Task directions
Transcribe exactly everything in the data below from the line containing "Найти (50, 309)" down to the line containing "1-й Советский (17, 1995)", both lines included and nothing further.
Data supplied section start
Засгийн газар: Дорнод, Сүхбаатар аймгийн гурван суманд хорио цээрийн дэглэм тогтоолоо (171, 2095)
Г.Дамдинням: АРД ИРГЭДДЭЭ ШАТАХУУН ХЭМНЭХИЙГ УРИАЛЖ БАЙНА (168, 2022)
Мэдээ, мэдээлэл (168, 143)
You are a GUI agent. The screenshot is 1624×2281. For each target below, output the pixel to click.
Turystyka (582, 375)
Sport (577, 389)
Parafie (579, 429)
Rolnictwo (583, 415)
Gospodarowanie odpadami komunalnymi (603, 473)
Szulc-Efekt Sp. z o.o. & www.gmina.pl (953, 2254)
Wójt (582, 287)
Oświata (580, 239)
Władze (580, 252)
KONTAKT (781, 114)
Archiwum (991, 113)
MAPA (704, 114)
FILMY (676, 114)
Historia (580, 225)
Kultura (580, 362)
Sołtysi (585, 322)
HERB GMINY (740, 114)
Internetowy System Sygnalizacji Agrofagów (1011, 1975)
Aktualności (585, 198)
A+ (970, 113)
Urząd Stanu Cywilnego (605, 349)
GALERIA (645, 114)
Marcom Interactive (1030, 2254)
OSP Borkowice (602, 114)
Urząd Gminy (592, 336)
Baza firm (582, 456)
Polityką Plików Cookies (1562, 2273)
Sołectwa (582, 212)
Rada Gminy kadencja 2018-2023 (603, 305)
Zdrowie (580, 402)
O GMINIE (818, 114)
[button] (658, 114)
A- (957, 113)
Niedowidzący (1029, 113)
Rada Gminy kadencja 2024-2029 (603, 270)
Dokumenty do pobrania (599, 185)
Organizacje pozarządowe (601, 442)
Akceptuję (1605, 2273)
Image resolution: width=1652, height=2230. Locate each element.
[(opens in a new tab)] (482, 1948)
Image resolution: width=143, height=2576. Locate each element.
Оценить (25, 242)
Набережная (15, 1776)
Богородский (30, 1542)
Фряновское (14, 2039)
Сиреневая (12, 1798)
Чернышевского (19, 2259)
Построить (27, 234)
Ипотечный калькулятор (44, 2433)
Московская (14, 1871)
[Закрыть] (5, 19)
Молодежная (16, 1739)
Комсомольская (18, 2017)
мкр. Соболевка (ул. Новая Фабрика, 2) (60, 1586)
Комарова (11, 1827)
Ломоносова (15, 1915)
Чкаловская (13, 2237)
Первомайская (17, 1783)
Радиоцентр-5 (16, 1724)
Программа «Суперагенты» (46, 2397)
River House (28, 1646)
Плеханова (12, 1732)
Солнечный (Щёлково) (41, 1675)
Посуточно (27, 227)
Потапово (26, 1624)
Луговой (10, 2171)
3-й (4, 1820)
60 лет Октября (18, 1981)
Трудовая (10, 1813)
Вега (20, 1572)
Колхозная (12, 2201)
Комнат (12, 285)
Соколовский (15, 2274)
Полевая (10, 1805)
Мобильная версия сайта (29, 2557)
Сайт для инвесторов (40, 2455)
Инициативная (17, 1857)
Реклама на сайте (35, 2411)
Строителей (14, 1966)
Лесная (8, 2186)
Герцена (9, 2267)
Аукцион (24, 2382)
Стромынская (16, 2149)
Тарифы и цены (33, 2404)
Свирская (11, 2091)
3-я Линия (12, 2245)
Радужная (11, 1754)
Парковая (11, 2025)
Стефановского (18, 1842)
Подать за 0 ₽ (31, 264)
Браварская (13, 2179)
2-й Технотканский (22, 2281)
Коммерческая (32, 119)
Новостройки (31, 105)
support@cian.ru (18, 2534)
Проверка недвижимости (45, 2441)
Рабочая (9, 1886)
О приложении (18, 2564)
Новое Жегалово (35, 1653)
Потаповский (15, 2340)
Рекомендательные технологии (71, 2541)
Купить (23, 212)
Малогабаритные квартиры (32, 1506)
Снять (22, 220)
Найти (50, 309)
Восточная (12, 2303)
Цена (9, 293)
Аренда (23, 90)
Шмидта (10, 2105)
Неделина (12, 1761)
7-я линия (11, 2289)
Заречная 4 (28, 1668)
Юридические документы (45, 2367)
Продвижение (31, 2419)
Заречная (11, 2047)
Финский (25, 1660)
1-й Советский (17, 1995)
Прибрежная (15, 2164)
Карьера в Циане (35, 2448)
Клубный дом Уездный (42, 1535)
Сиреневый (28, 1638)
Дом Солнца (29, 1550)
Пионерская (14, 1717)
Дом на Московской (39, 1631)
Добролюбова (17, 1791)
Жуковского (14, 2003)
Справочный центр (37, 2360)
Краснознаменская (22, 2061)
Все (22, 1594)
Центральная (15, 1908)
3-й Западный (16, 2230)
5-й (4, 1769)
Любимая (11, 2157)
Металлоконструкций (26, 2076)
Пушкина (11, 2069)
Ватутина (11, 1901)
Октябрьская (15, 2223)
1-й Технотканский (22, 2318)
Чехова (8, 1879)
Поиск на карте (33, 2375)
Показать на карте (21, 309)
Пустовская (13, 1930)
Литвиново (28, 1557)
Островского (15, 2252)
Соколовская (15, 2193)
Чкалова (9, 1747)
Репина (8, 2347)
Data supplied section end
Response area
Найти (50, 309)
Восточная (12, 2303)
Цена (9, 293)
Аренда (23, 90)
Шмидта (10, 2105)
Неделина (12, 1761)
7-я линия (11, 2289)
Заречная 4 (28, 1668)
Юридические документы (45, 2367)
Продвижение (31, 2419)
Заречная (11, 2047)
Финский (25, 1660)
1-й Советский (17, 1995)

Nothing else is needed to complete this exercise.